Given instruction :: In the part of these lines that opens with the line containing "You are a computer-use" and closes with the last line, substitute "green" for "teal", keep everything else unchanged, and write out only that part without the pictures.
• • • • •
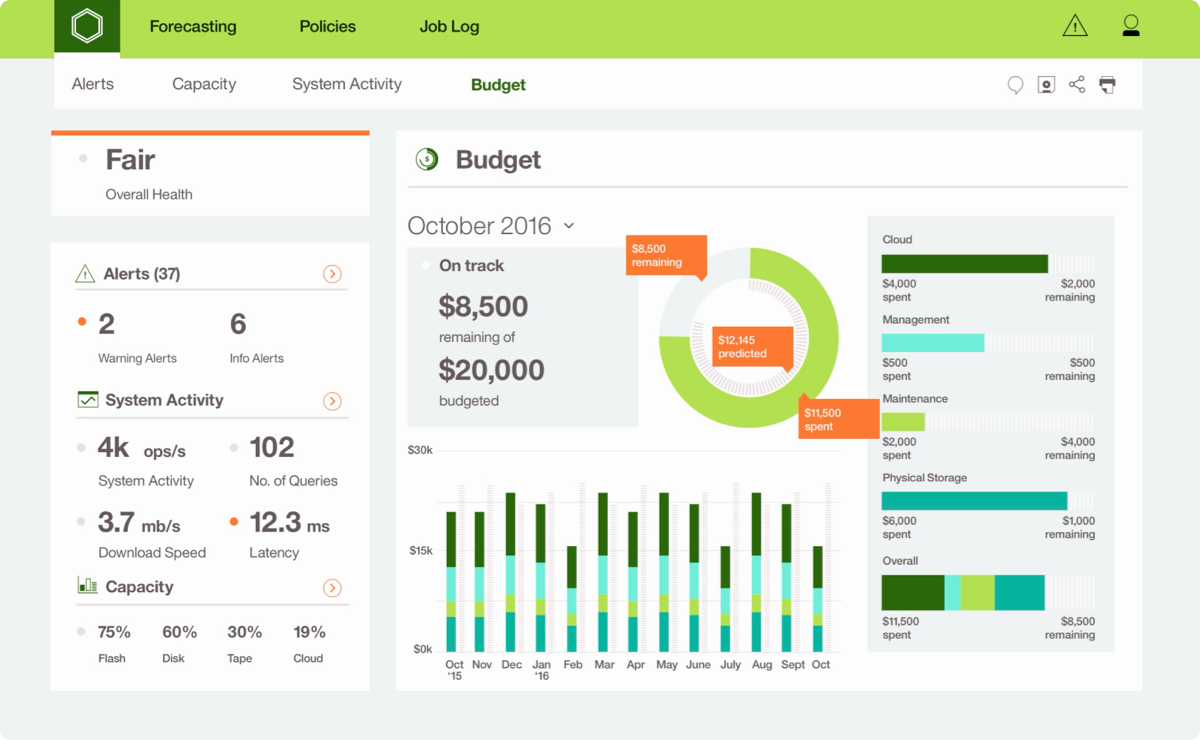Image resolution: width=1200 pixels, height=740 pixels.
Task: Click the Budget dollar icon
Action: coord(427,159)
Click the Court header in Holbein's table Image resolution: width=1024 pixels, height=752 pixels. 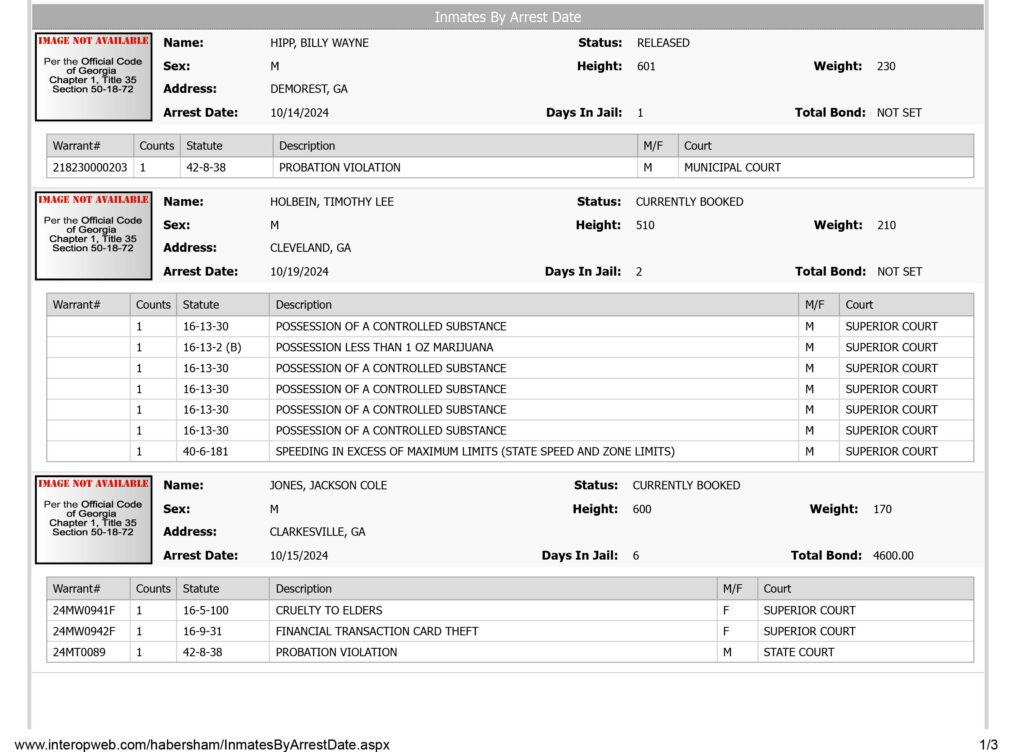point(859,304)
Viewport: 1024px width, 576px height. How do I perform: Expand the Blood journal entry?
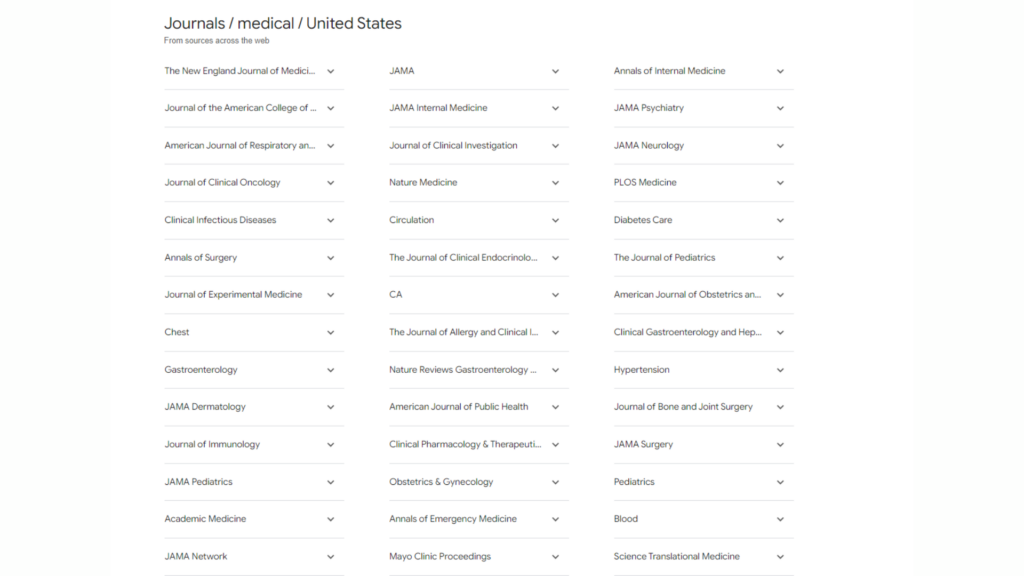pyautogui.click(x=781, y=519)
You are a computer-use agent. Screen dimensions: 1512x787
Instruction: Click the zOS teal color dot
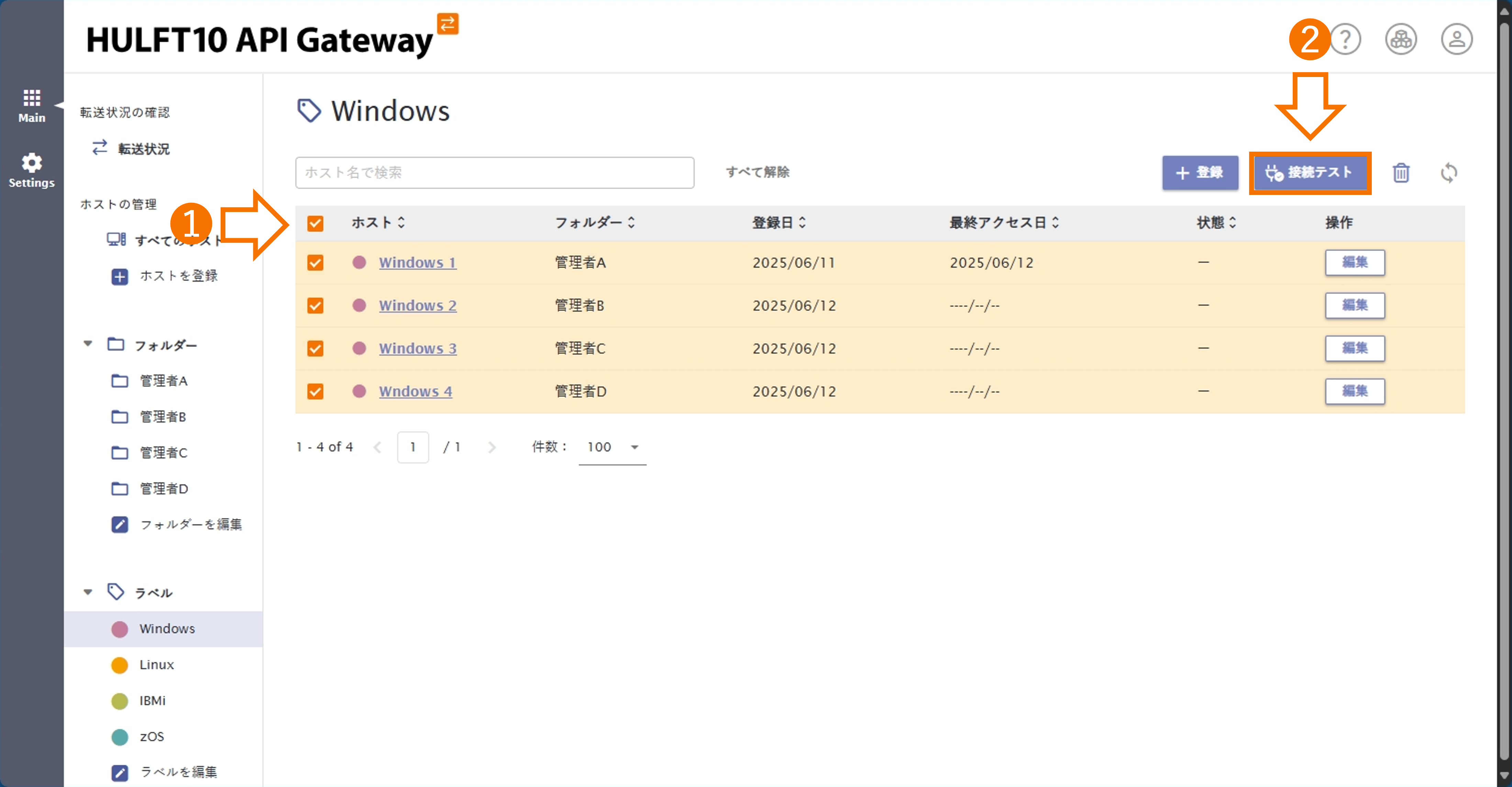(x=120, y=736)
• • • • •
Task result ::
You are a computer-use agent. Screen dimensions: 1512x787
Instruction: Click the zOS green color dot
(x=120, y=736)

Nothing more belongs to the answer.